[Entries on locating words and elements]

▬▬▬

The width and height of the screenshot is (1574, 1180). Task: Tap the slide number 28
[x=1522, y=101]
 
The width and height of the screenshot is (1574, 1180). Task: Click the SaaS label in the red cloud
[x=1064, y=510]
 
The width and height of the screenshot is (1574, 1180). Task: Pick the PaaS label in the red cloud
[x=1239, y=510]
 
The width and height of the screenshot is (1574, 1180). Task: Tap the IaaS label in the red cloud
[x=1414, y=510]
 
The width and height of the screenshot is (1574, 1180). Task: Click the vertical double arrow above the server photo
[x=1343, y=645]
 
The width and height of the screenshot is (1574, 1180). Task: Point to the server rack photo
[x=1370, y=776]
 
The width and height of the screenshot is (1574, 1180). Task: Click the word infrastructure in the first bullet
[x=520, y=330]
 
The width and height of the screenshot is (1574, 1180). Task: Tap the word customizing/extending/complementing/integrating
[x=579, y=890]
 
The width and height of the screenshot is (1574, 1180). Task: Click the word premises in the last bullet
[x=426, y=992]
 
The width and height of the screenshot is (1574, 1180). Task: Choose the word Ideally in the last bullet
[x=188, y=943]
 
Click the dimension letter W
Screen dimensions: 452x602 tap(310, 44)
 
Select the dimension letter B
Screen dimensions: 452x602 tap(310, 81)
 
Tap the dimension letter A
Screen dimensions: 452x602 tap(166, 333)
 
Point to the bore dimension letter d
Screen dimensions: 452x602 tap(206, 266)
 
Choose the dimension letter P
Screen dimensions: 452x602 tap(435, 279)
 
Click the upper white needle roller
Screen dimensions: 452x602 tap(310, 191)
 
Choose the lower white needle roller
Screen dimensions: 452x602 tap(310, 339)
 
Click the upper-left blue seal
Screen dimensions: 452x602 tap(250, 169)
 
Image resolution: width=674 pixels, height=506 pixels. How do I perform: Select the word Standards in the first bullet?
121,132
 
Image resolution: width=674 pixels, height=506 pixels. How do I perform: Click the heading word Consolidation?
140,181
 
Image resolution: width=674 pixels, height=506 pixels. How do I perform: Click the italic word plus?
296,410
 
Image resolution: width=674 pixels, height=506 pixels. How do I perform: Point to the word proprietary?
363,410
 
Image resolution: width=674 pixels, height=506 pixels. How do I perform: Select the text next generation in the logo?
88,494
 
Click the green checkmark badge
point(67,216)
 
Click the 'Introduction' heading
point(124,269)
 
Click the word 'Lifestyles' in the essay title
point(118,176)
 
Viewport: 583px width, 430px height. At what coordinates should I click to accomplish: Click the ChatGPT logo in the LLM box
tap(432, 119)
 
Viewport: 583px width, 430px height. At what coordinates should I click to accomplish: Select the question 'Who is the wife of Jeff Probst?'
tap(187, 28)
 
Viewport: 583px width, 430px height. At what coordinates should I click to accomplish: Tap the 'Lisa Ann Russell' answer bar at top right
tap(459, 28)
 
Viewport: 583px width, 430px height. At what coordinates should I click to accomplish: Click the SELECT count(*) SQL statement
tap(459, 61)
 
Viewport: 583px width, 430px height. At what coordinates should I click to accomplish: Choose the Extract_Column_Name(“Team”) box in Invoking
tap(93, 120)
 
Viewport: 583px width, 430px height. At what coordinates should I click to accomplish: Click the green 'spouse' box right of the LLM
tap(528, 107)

▬▬▬

--- Task to complete ---
Format the part of the material that opens with the line containing "the server photo" and closes with the line containing "Screen dimensions: 452x602 tap(310, 44)" as a JSON list of strings, one string per line and no blank lines.

--- Reply ---
[
  "The width and height of the screenshot is (1574, 1180). Task: Click the vertical double arrow above the server photo",
  "[x=1343, y=645]",
  "The width and height of the screenshot is (1574, 1180). Task: Point to the server rack photo",
  "[x=1370, y=776]",
  "The width and height of the screenshot is (1574, 1180). Task: Click the word infrastructure in the first bullet",
  "[x=520, y=330]",
  "The width and height of the screenshot is (1574, 1180). Task: Tap the word customizing/extending/complementing/integrating",
  "[x=579, y=890]",
  "The width and height of the screenshot is (1574, 1180). Task: Click the word premises in the last bullet",
  "[x=426, y=992]",
  "The width and height of the screenshot is (1574, 1180). Task: Choose the word Ideally in the last bullet",
  "[x=188, y=943]",
  "Click the dimension letter W",
  "Screen dimensions: 452x602 tap(310, 44)"
]